=== Texto para ler ===

ENTREVISTA A BOLA «Cheguei com muita ilusão ao Benfica»
PARTE 2 - Nandinho, ex-jogador dos encarnados, fala do percurso enquanto futebolista, que teve o ponto alto em 1998, quando assinou pelo clube da Luz, após épocas de grande nível no Salgueiros. Acabou por não vingar de águia ao peito, mas a carreira construída a pulso, desde os campeonatos distritais, é motivo de orgulho, conta a A BOLA
- Começou no modesto Vitória do Porto, depois passou por clubes como Lapa, Candal e Ataense. Como foram os primeiros passos no futebol?

=== Dados fornecidos ===

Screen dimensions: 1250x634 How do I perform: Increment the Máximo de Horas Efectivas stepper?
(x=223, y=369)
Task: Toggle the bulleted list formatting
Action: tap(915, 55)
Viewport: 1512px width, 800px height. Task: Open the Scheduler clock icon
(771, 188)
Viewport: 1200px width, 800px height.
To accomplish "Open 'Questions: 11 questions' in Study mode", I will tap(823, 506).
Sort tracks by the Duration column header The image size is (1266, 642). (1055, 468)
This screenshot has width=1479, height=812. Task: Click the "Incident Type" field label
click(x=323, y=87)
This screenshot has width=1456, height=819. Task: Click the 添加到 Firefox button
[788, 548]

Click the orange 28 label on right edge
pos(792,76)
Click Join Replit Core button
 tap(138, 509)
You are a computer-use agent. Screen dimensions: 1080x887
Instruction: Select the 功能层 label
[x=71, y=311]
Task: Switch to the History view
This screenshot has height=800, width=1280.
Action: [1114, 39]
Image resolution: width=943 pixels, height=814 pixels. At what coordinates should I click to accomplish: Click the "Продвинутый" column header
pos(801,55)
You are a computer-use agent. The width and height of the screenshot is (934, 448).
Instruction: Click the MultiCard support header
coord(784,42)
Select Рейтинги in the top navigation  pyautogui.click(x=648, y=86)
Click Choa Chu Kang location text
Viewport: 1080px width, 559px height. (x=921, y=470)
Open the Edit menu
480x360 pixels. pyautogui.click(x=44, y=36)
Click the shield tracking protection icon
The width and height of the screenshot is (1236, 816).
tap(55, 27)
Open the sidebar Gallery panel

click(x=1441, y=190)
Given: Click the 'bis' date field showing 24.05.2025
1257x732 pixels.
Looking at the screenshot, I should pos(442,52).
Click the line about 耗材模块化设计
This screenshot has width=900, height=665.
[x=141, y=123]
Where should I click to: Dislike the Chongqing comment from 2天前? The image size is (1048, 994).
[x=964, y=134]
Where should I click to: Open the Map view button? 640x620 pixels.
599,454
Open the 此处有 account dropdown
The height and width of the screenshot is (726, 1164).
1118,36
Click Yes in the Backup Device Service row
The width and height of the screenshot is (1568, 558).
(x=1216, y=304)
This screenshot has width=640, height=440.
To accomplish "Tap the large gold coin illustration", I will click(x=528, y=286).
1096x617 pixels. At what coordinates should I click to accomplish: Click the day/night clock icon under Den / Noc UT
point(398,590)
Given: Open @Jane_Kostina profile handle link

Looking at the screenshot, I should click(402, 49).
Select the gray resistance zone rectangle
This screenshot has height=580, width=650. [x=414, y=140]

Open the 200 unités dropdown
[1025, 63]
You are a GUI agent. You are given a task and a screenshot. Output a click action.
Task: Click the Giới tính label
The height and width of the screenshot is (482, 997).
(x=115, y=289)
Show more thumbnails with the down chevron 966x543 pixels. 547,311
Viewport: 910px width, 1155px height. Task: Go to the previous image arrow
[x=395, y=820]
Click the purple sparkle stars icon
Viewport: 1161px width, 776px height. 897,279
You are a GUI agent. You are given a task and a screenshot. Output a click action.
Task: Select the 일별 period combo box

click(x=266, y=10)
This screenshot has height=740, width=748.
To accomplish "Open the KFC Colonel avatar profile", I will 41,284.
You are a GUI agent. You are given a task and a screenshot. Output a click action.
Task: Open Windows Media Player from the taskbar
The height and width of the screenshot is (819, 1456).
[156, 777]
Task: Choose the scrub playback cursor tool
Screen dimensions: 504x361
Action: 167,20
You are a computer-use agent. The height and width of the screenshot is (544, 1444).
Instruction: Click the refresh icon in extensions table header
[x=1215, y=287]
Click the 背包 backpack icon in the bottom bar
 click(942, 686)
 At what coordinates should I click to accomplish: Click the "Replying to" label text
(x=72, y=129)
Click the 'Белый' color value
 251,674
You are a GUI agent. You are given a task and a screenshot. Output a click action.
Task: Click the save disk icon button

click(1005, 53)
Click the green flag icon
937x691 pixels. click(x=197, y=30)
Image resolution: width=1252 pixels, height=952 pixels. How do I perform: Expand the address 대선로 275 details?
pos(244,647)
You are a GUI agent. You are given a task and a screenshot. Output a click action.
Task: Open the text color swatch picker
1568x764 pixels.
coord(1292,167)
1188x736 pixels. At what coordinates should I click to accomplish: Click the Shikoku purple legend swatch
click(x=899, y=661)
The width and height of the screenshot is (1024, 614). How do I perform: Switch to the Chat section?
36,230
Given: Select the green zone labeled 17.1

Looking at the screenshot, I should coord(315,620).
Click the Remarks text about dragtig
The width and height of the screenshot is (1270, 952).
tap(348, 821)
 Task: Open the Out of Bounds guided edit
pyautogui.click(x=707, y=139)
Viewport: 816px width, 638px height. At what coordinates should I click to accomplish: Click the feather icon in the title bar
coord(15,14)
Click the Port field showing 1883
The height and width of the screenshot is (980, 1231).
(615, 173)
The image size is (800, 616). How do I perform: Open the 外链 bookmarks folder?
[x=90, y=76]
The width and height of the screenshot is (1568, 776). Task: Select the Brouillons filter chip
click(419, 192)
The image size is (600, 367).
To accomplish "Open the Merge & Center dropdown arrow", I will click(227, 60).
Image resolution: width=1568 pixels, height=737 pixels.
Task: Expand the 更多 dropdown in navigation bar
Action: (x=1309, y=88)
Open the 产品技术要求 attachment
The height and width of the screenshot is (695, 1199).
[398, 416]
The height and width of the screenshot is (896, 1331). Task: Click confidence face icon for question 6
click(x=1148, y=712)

===

*Tarefa curta 1*:
Na entrevista com Nandinho, reescreva o trecho que começa em "PARTE 2 - Nandinho, ex-jogador" e termina em "passos no futebol?", trocando "Salgueiros" por "Boavista".
*Tarefa curta 2*:
De acordo com a entrevista com Nandinho, em que ano ele assinou pelo clube da Luz?

*Resposta esperada 1*:
PARTE 2 - Nandinho, ex-jogador dos encarnados, fala do percurso enquanto futebolista, que teve o ponto alto em 1998, quando assinou pelo clube da Luz, após épocas de grande nível no Boavista. Acabou por não vingar de águia ao peito, mas a carreira construída a pulso, desde os campeonatos distritais, é motivo de orgulho, conta a A BOLA
- Começou no modesto Vitória do Porto, depois passou por clubes como Lapa, Candal e Ataense. Como foram os primeiros passos no futebol?

*Resposta esperada 2*:
Em 1998.